FIG. 3 is a vertical cross-sectional view showing a burner lance tip portion according to the present invention.

FIG. 4 is a plan view showing an arrow AA of FIG.

FIG. 5 is a sectional view showing a pilot burner.

FIG. 6 is a sectional view showing a seal mechanism of a burner lance according to the present invention.

FIG. 7 is a side view showing a device according to a conventional example.

FIG. 8 is a side view showing an opening / closing lid structure of a lance insertion opening according to a conventional example.
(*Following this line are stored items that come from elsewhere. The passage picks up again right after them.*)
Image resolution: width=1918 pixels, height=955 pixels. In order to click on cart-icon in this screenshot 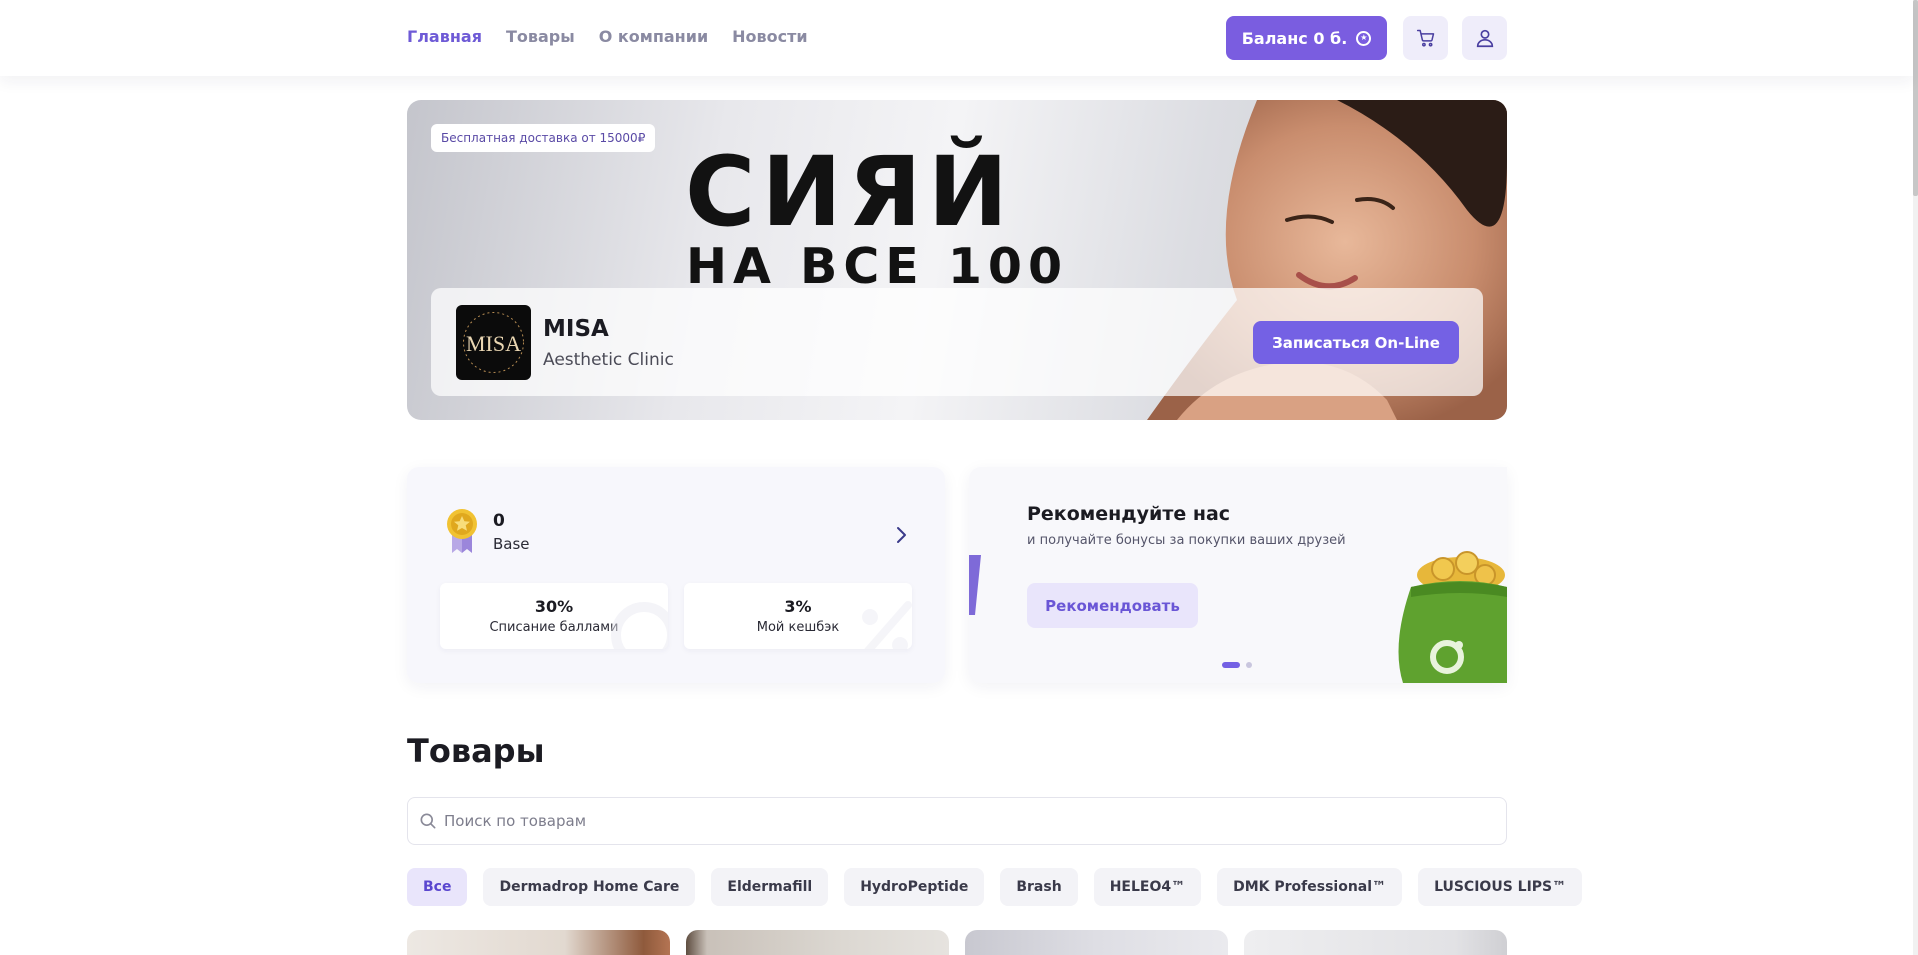, I will do `click(1425, 38)`.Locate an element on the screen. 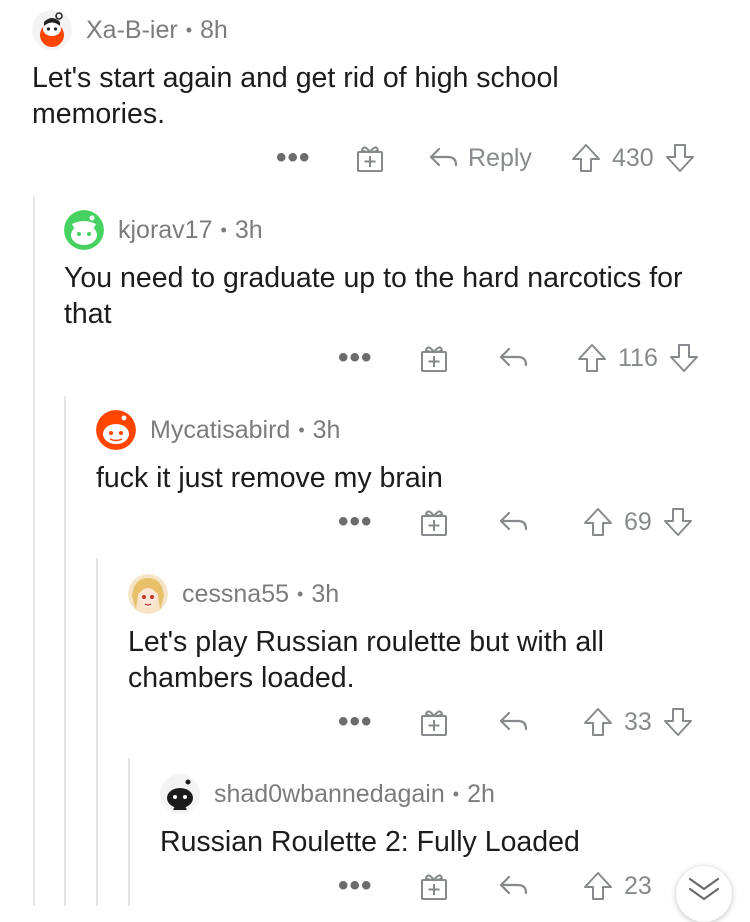 This screenshot has width=750, height=922. vote-controls: 33 is located at coordinates (638, 722). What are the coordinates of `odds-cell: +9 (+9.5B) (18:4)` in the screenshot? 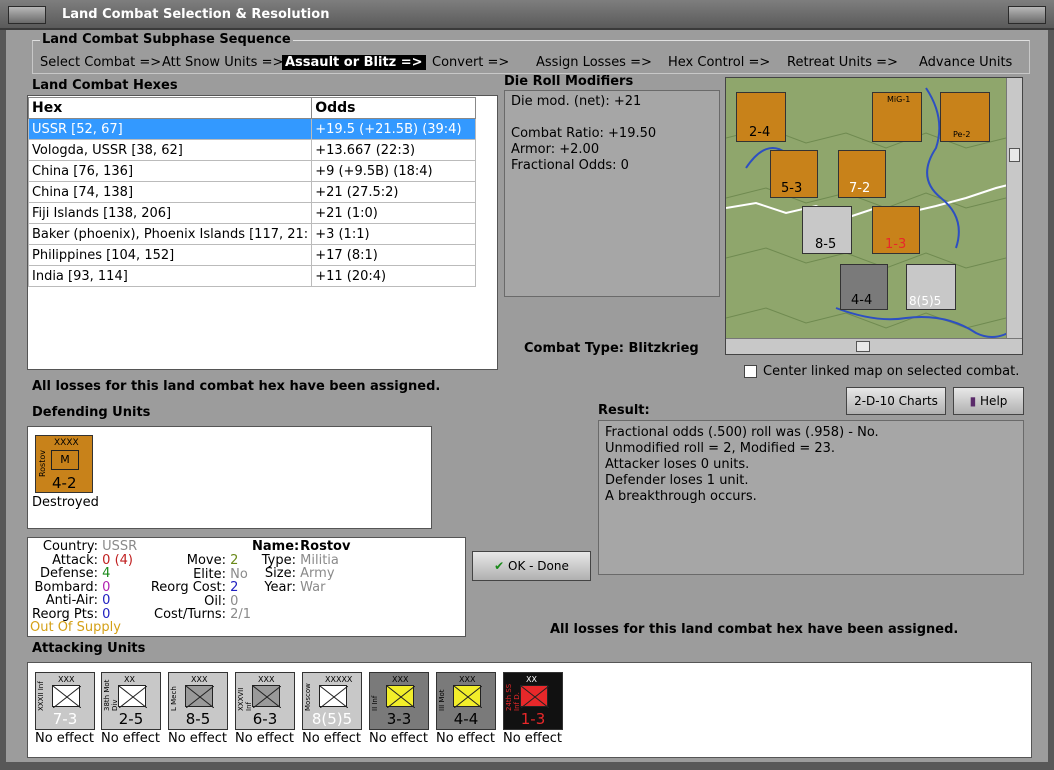 It's located at (394, 171).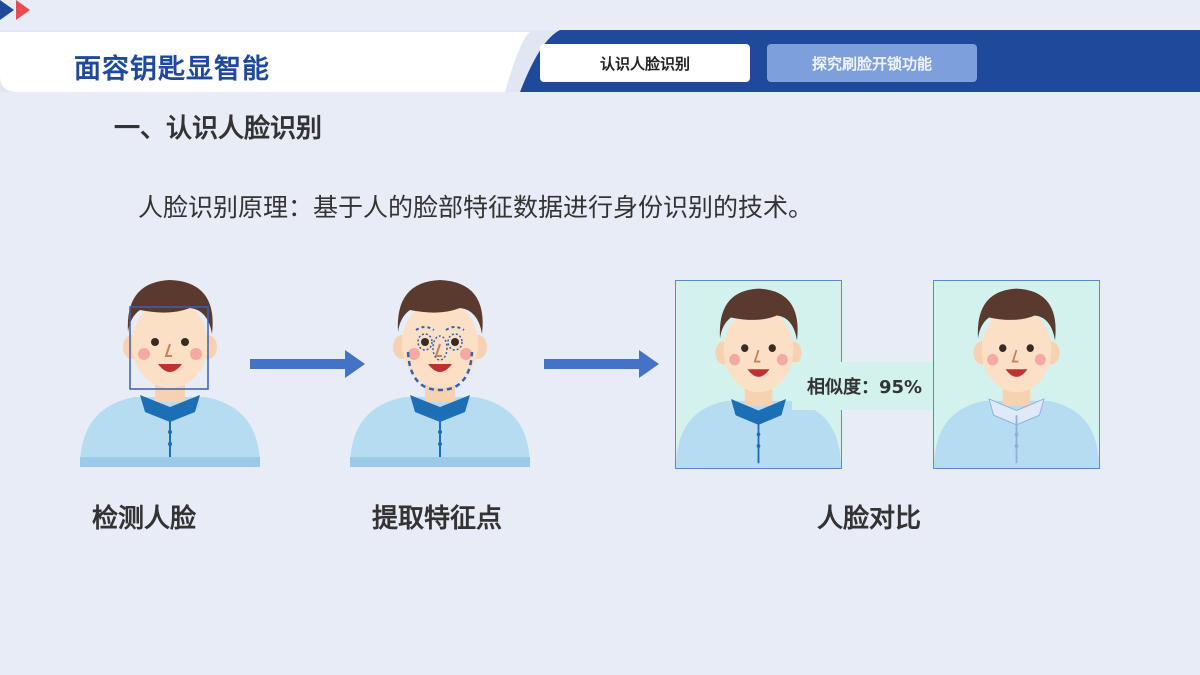 This screenshot has height=675, width=1200. Describe the element at coordinates (440, 374) in the screenshot. I see `boy-feature-illustration` at that location.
FIG. 9 is a schematic side view showing an apparatus according to a conventional example.

[Explanation of symbols]

1 Vacuum degassing tank 2 Lance insertion port 3 Lance seal mechanism 4 Burner lance 5 Lifting frame 6 Lance holder 7 Lance lifting guide 8 Positioning guide 9 Horizontal support frame 10 Stand 11 Vertical shaft 12 LPG supply pipe 13 O ₂ Supply pipe 14 Water supply pipe 15 Drain pipe 16 LPG flow passage 17 O ₂ flow passage 18 Water supply passage 19 Drain passage 20 Dip pipe 21 Ladle 22 Molten steel 23 Lance lifting drive device 24 Lance swivel drive device 25 Gland packing 26 Hollow elastic body 27 Lower pipe seat 28 Upper pipe Seat 29 Pilot burner 30 Pilot burner body 31 Spark plug 32 Nozzle 33 Burner tip

Continuation of the front page (56) Reference JP-A-3-97807 (JP, A) JP-A-3-226515 (JP, A) JP-A-58-185704 (JP, A) Jitsukaihei 2-118746 (JP , U) (58) Fields investigated (Int.Cl. ⁷ , DB name) C21C 7/10

Claims (2)

(57) [Claims] 1. A burner lance is inserted into the tank from a lance insertion port provided on the top wall of the tank , and the burner lance dissolves and removes the metal adhered in the vacuum degassing tank, and preheats and keeps the temperature inside the tank. In the heating method of the vacuum degassing tank, the burner lance is exposed to the vicinity of the lance insertion port in the drawing tank during the operation of vacuum degassing molten steel in the vacuum degassing tank. In addition to making it stand by, the inert gas from the gas injection port of the burner lance is 15-40 m /
A method for heating a vacuum degassing tank, characterized in that by blowing out under a linear velocity condition of 2 seconds, blockage due to adhesion of metal to the gas injection port due to molten steel splash during operation is prevented. 2. The method for heating a vacuum degassing tank according to claim 1, wherein the burner lance is held in the drawing tank up to the vicinity of the lance insertion port within 2.0 m from the top of the tank.